[Input for this task]
== Segment start ==
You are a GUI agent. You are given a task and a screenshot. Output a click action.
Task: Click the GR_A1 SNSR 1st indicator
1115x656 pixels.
== Segment end ==
== Segment start ==
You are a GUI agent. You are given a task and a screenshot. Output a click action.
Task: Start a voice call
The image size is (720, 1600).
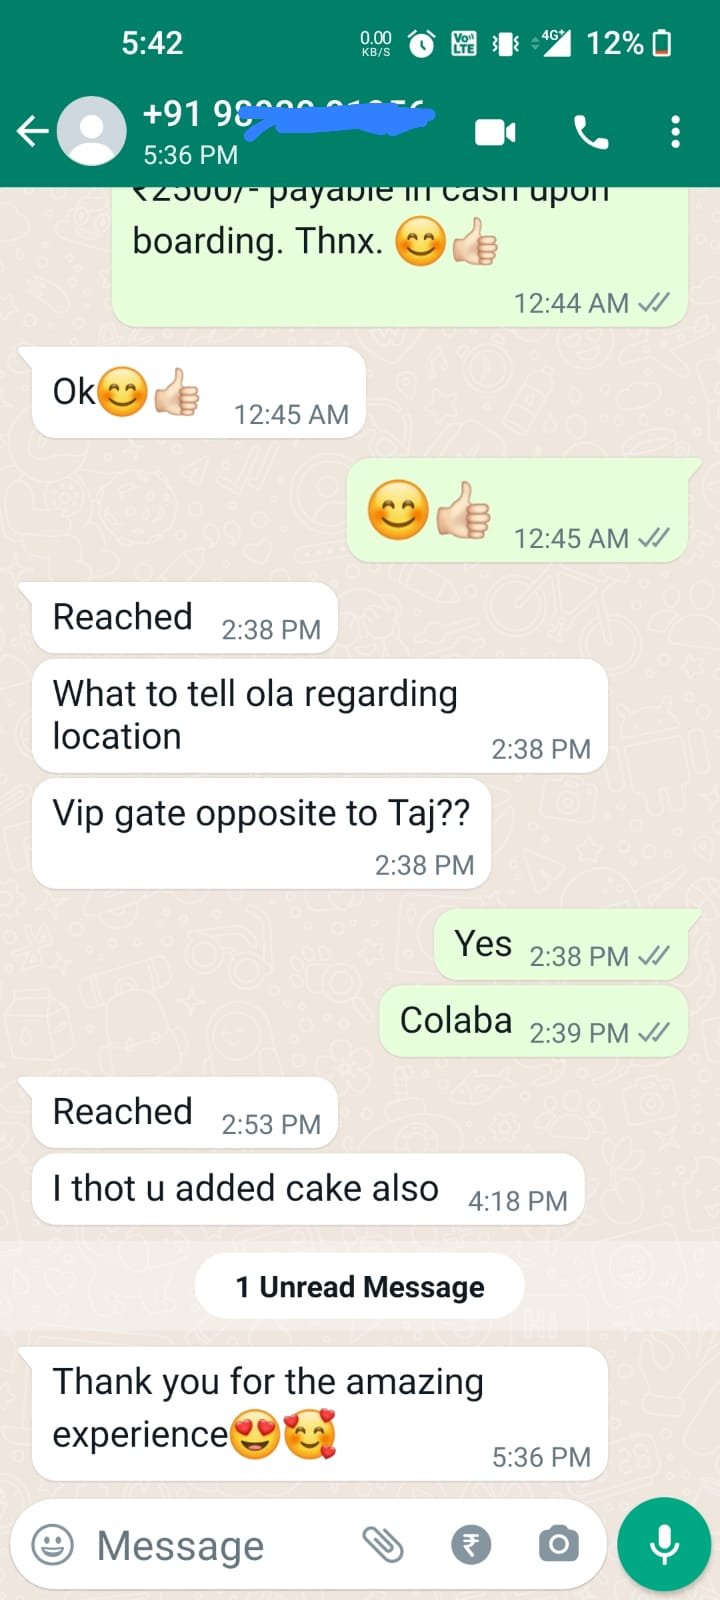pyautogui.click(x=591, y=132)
== Segment end ==
== Segment start ==
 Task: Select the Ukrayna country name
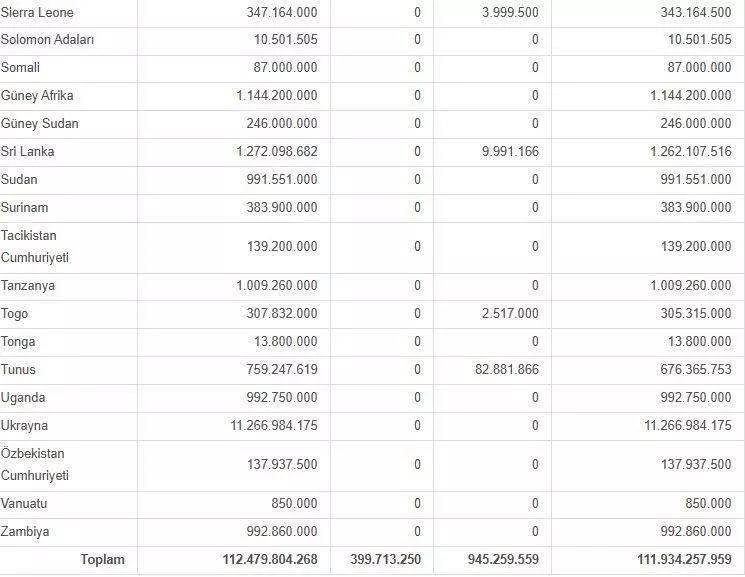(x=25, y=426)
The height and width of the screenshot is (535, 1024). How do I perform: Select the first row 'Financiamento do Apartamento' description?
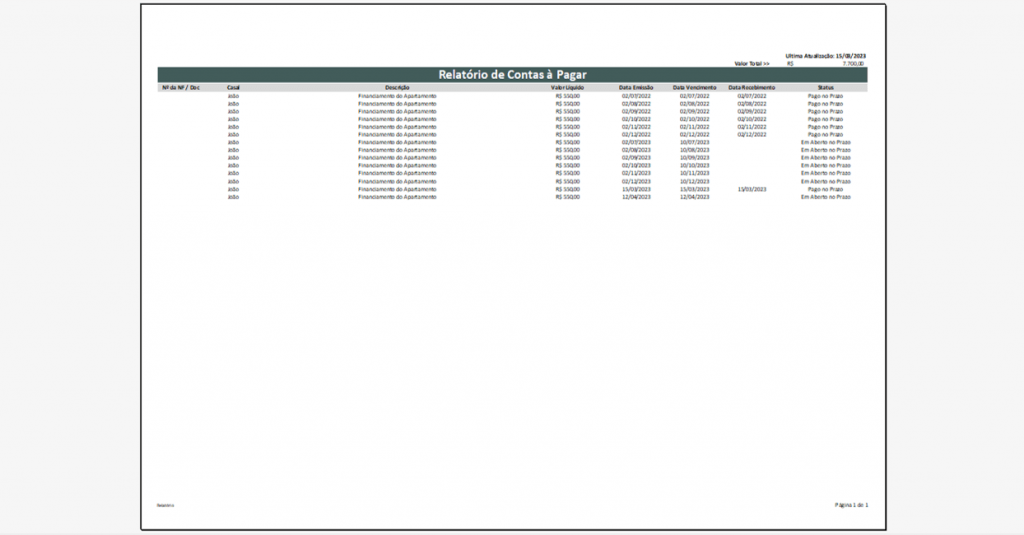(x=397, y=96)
== Segment end ==
[Exercise aim]
From the records above, reproduce exactly the lines from the one with "Task: Click the GR_A1 SNSR 1st indicator" to the one with "1115x656 pixels.", both included, and no others.

[Output of the exercise]
Task: Click the GR_A1 SNSR 1st indicator
1115x656 pixels.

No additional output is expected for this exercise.